Kita, sudah selayaknya kembali pada kaidah fikih:
حكم الحاكم يرفع الخلاف
“Keputusan hakim (Pemerintah, dalam hal ini Kemenag) mestinya mampu menghilangkan pro-kontra).”
Baca: Cara Bijak Menyikapi Perbedaan Hasil Penetapan Awal Ramadan versi NU dan Muhammadiyah
Permasalahan yang muncul berikutnya adalah bagaimana ketika yang menggunakan metode hisab berlebaran di hari Jumat, sementara yang menggunakan metode rukyat itu masih melakukan puasa. Apakah masyarakat umum yang mengikuti keputusan 1 Syawal mengacu pada hasil metode rukyat tetap melaksakan puasa di hari tersebut, sementara di lain pihak hari itu adalah hari raya Idulfitri yang tentunya tidak diperkenankan untuk berpuasa?
Guna menjawab permasalahan ini, maka kita harus mengetahui konsep dasar dalam ushul fiqih. Dalam Syarh Waraqat dijelaskan bahwa setiap mujtahid (perumus dan pengambil keputusan hukum) itu bisa dianggap benar berdasarkan bahwa “Hukum Allah yang berlaku adalah berdasarkan ketetapan hukum yang sesuai dengan hasil ijtihad seorang mujtahid yang diikutinya.”

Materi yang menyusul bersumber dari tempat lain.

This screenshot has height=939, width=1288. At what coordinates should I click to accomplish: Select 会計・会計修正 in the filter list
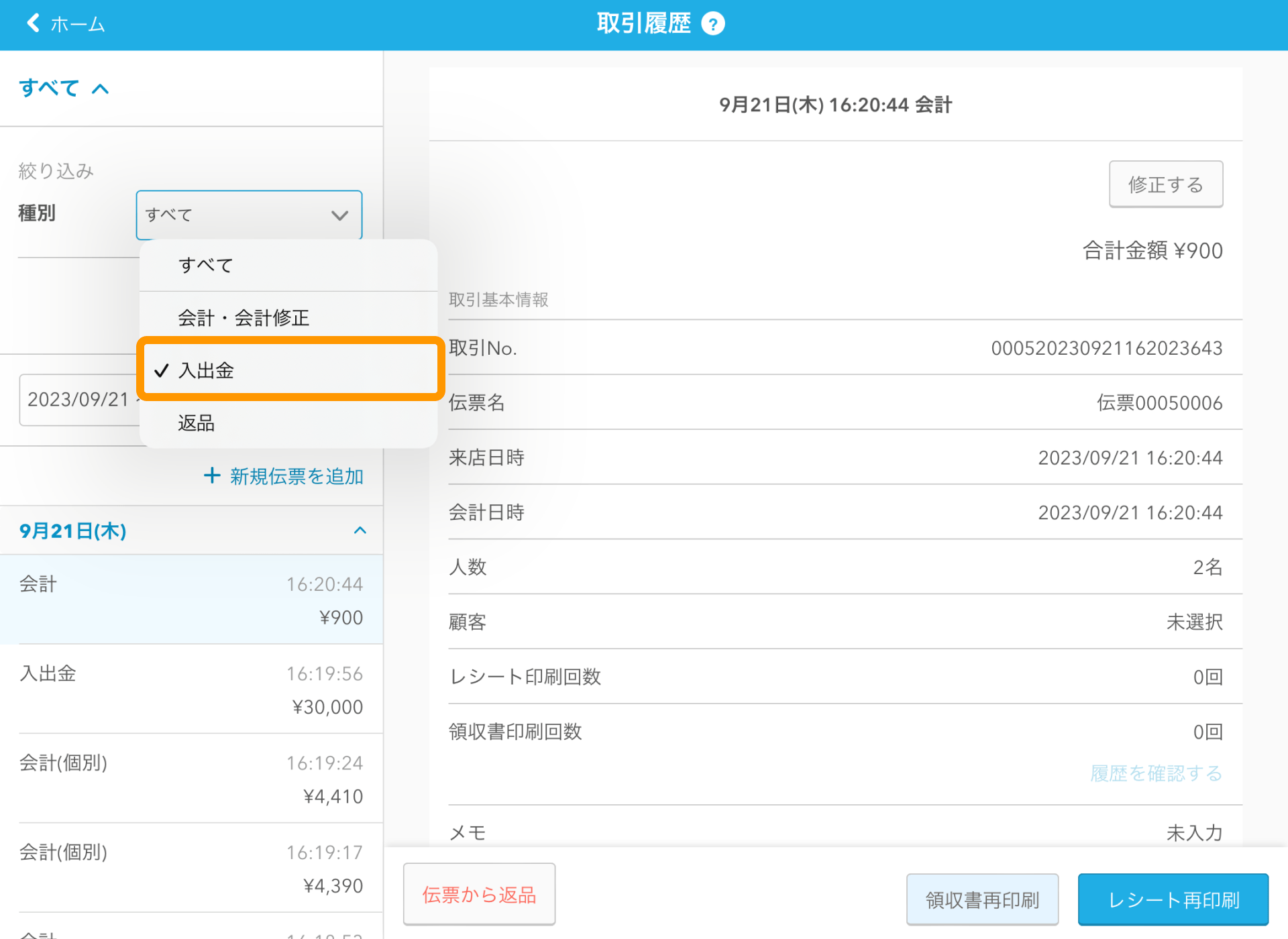(243, 317)
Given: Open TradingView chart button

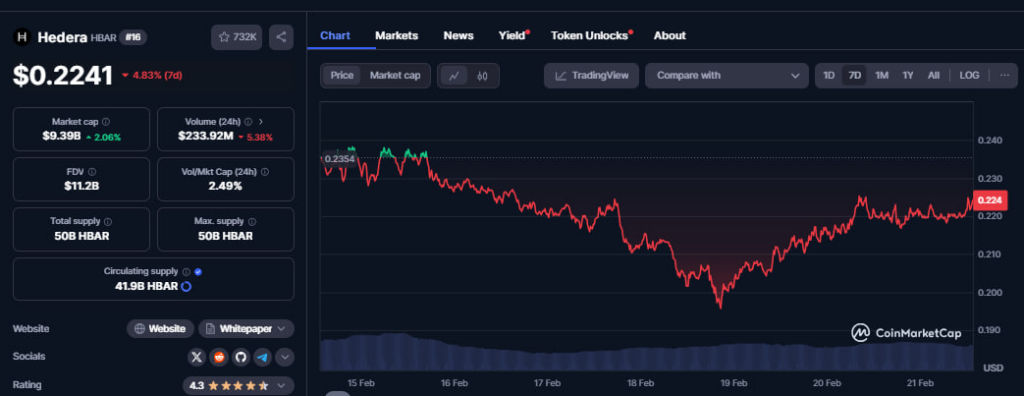Looking at the screenshot, I should tap(592, 76).
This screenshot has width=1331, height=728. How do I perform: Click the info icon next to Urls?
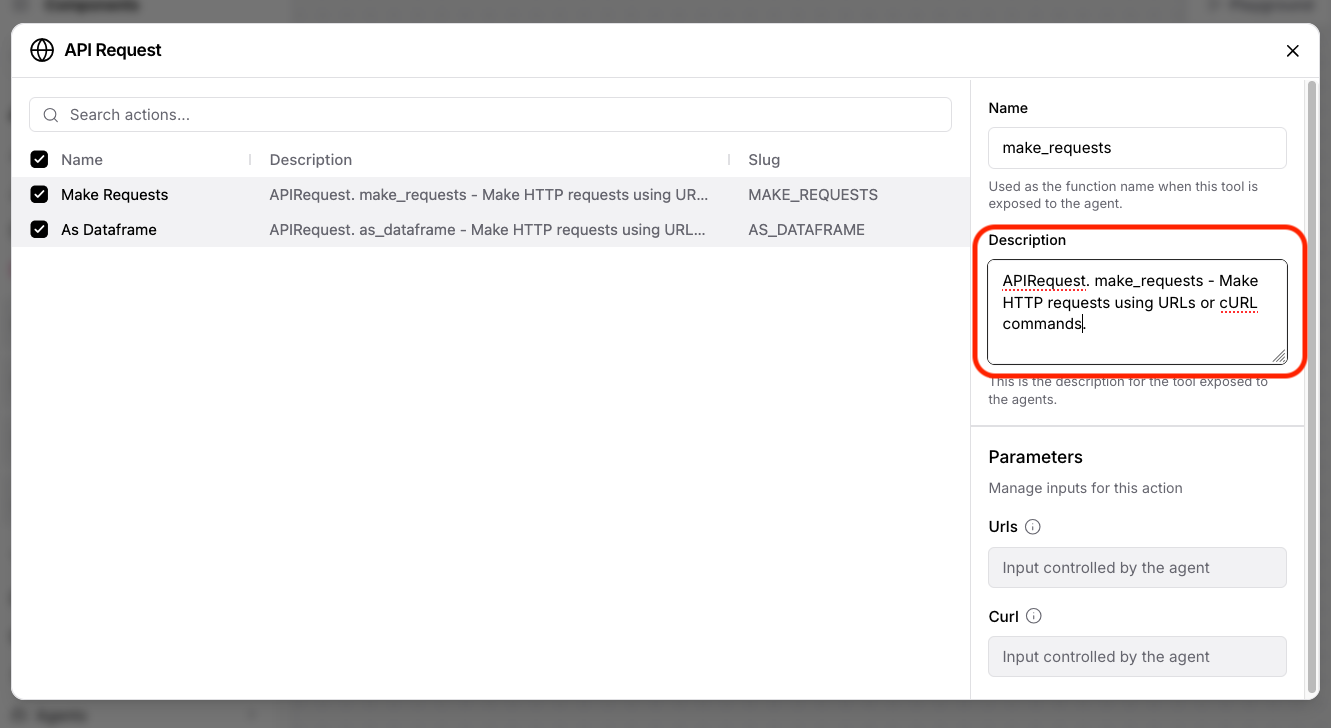[x=1033, y=527]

(ومنهم من قال كل مجتهد فى الفروع مصيب) بناء على أن حكم الله فى حقه وحق مقلده ما ادى اليه اجتهةده
شرح الورقات ص ٢٣
“Sebagian ulama mengatakan bahwa setiap mujtahid dalam masalah furu’iyah (cabang) itu dianggap benar berdasarkan ketentuan bahwa hukum Allah bagi haknya mujtahid dan Muqallid (pengikutnya) adalah sesuatu yang dihasilkan dari hasil ijtihadnya (Syarh Waraqat, hal 23)
Itu artinya untuk orang yang menggunakan metode rukyat, maka di hari Jumat tersebut masih dihukumi masuk bulan Ramadan serta masih memiliki kewajiban untuk menjalankan ibadah puasa. Sebaliknya, bagi yang menggunakan metode hisab dan orang-orang memercayainya, maka di hari Jumat itu tidak boleh melaksanakan puasa karena hukum yang berlaku bagi mereka adalah ketentuan hukum sesuai dengan hasil ijtihad yang menyatakan bahwa hari tersebut merupakan hari raya Idulfitri sehingga haram untuk berpuasa.
Hal ini berbeda dengan pengertian yaum syak (hari keragu-raguan). Yaum syak hanya berlaku pada tanggal 30 Syakban ketika kondisi cuaca tidak mendukung untuk melihat hilal sehingga ditetapkan ikmal (menyempurnakan Syakban menjadi 30 hari) sehingga ditetapkan pada kondisi semula sebelum tanggal itu, yaitu belum wajib berpuasa.
Selain itu, larangan puasa di yaum syak juga hanya berlaku untuk puasa sunah, bukan wajib. Itu pun tidak berlaku bagi orang yang punya rutinitas puasa sunah, seperti orang yang rutin berpuasa Senin dan Kamis atau puasa Dawud. Ketika bertepatan dengan yaumu syak, mereka tetap diperbolehkan puasa.
Jadi status yaumu syak tidak berlaku pada 30 Ramadan. Kalau toh berlaku, maka istishbul hal (mengembalikan pada kondisi semula sebelum tanggal 30 Ramadan, yaitu tanggal 29 Ramadan yang masih mewajibkan berpuasa, bukan berbuka. Wallahu a’lam bis shawab.
Penjawab: Kiai Ghufroni Masyhuda, Tim Ahli Lembaga Bahtsul Masail (LBM) Pengurus Wilayah Nahdlatul Ulama (PWNU) Jawa Barat dan Anggota Bidang Fatwa Majelis Ulama Indonesia (MUI) Kabupaten Cirebon.